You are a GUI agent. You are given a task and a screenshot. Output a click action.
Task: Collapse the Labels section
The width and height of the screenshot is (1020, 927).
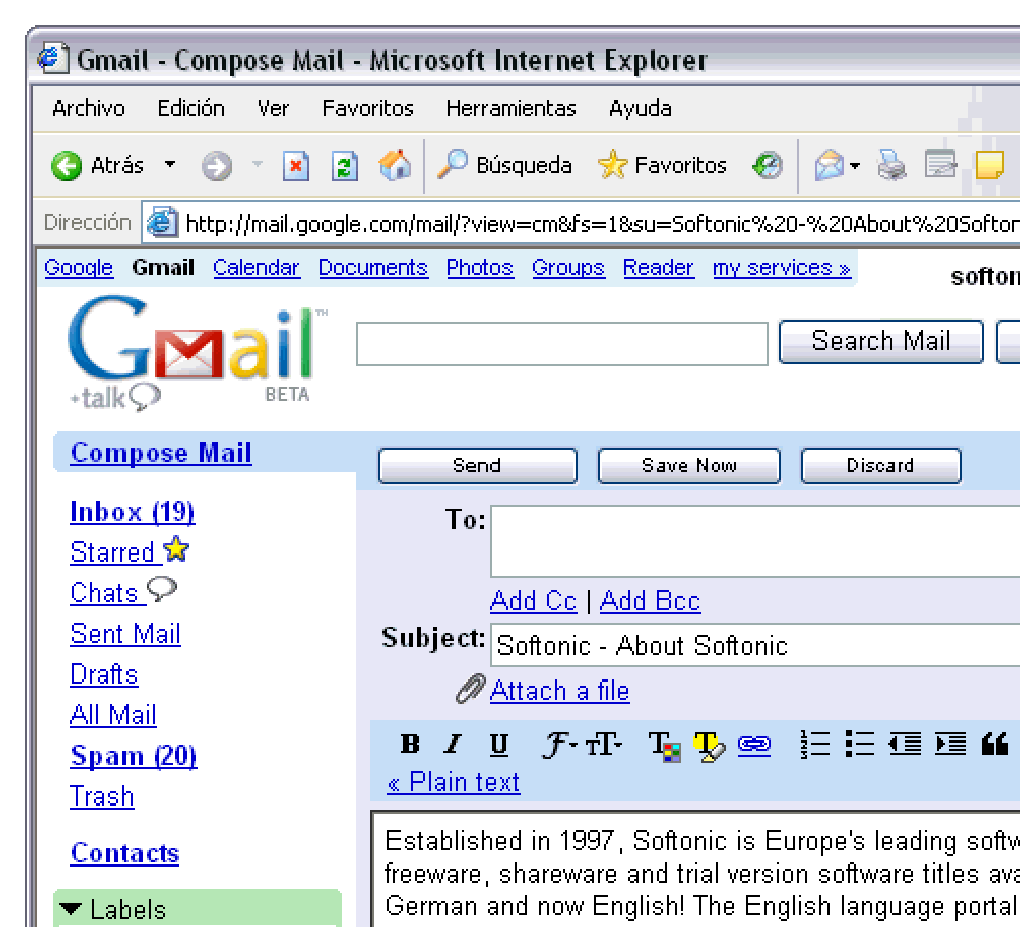pos(71,909)
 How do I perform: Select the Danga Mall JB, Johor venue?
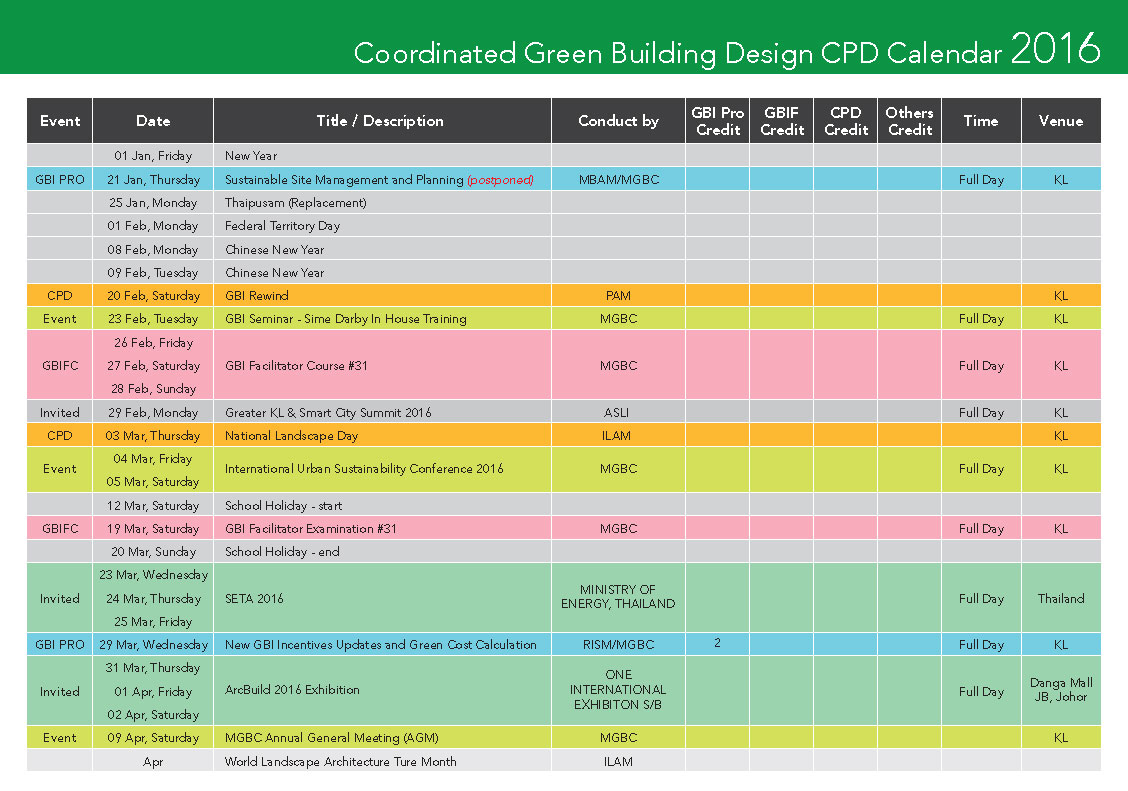1060,690
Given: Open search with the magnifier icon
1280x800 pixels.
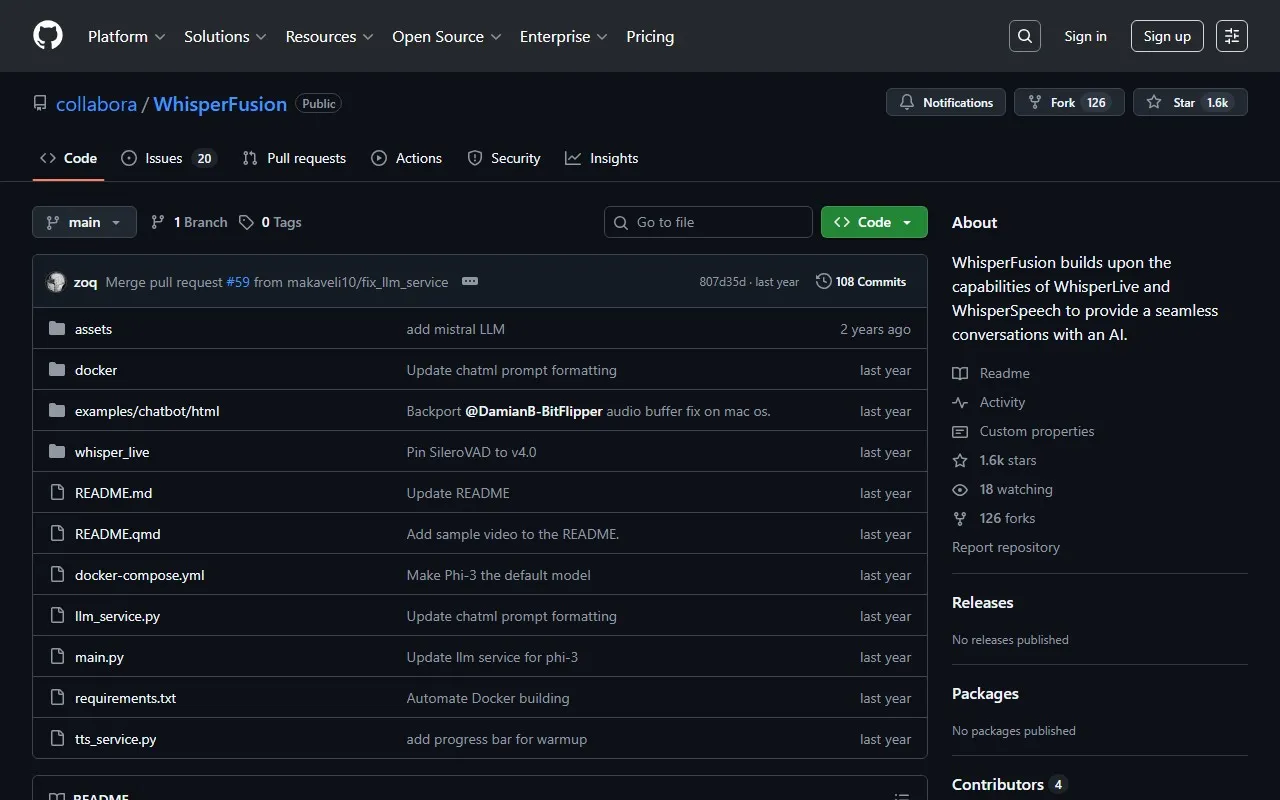Looking at the screenshot, I should (1025, 36).
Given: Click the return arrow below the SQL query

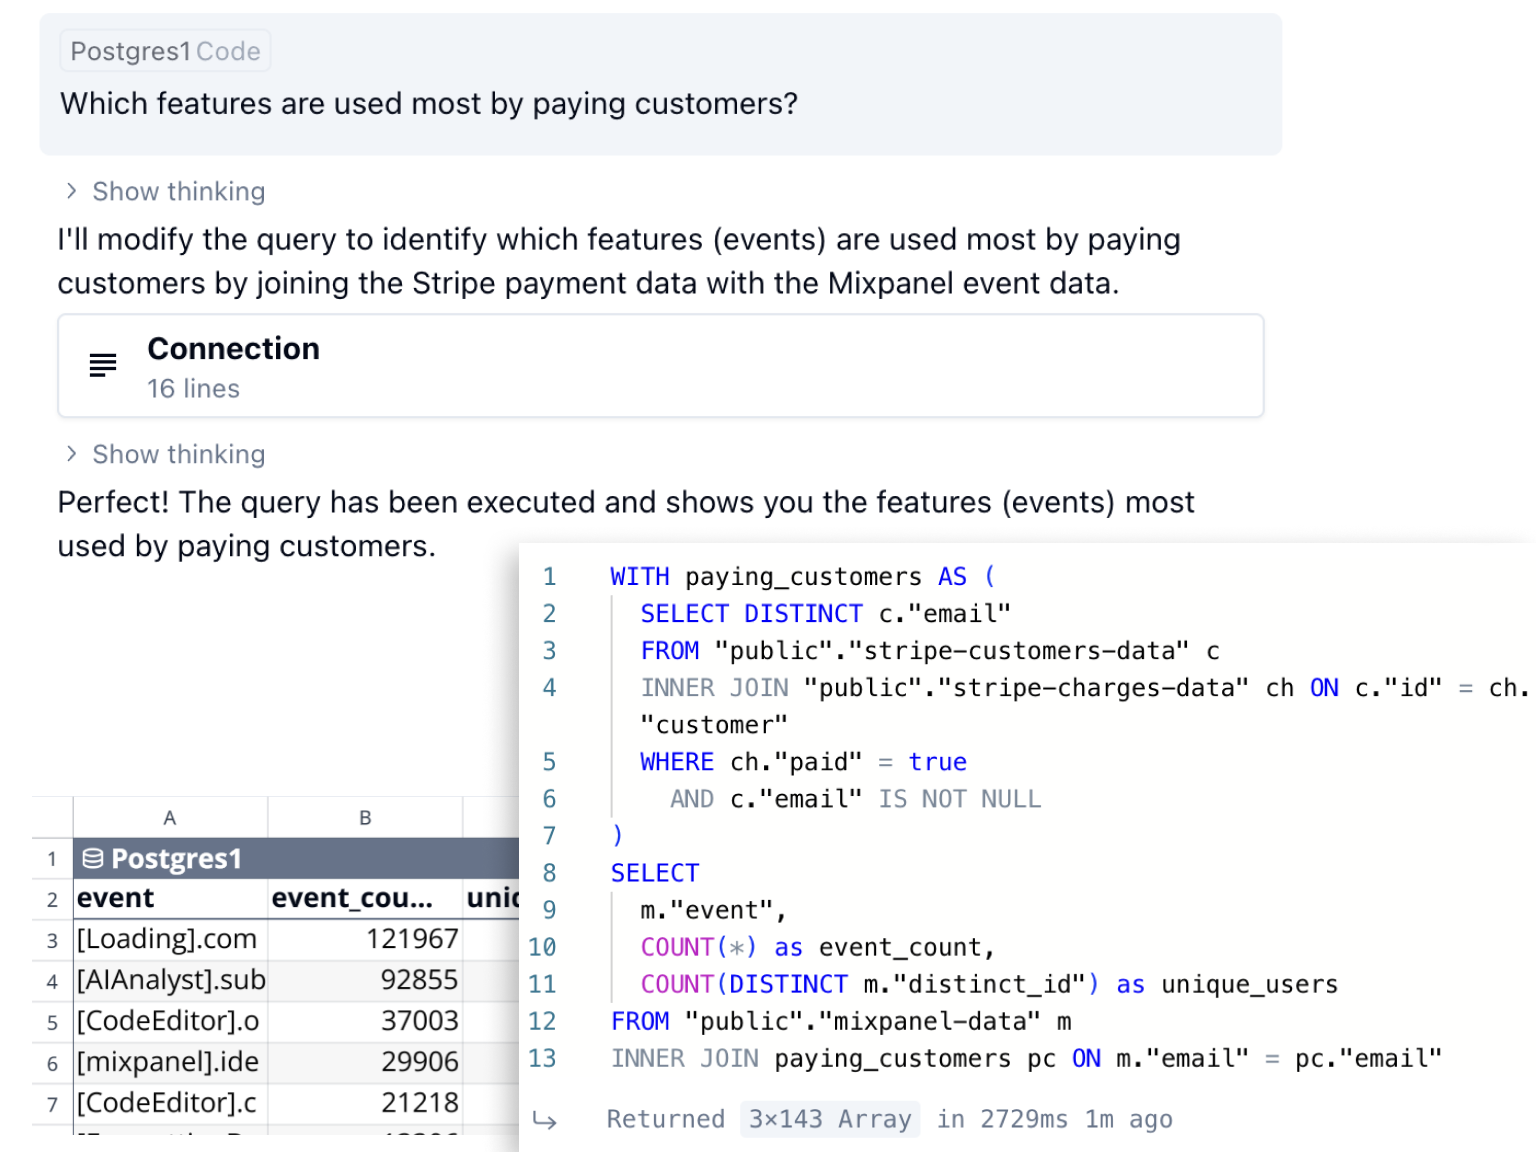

══════════════════════════════

[Task]
What you return must match the records above exactly, minus any images.

[Response box]
You are a GUI agent. You are given a task and a screenshot. Output a click action.
Task: Collapse the Labels section
The width and height of the screenshot is (1020, 927).
pos(71,909)
 How do I perform: Select the Danga Mall JB, Johor venue?
1060,690
Given: Open search with the magnifier icon
1280x800 pixels.
Looking at the screenshot, I should (1025, 36).
Given: Click the return arrow below the SQL query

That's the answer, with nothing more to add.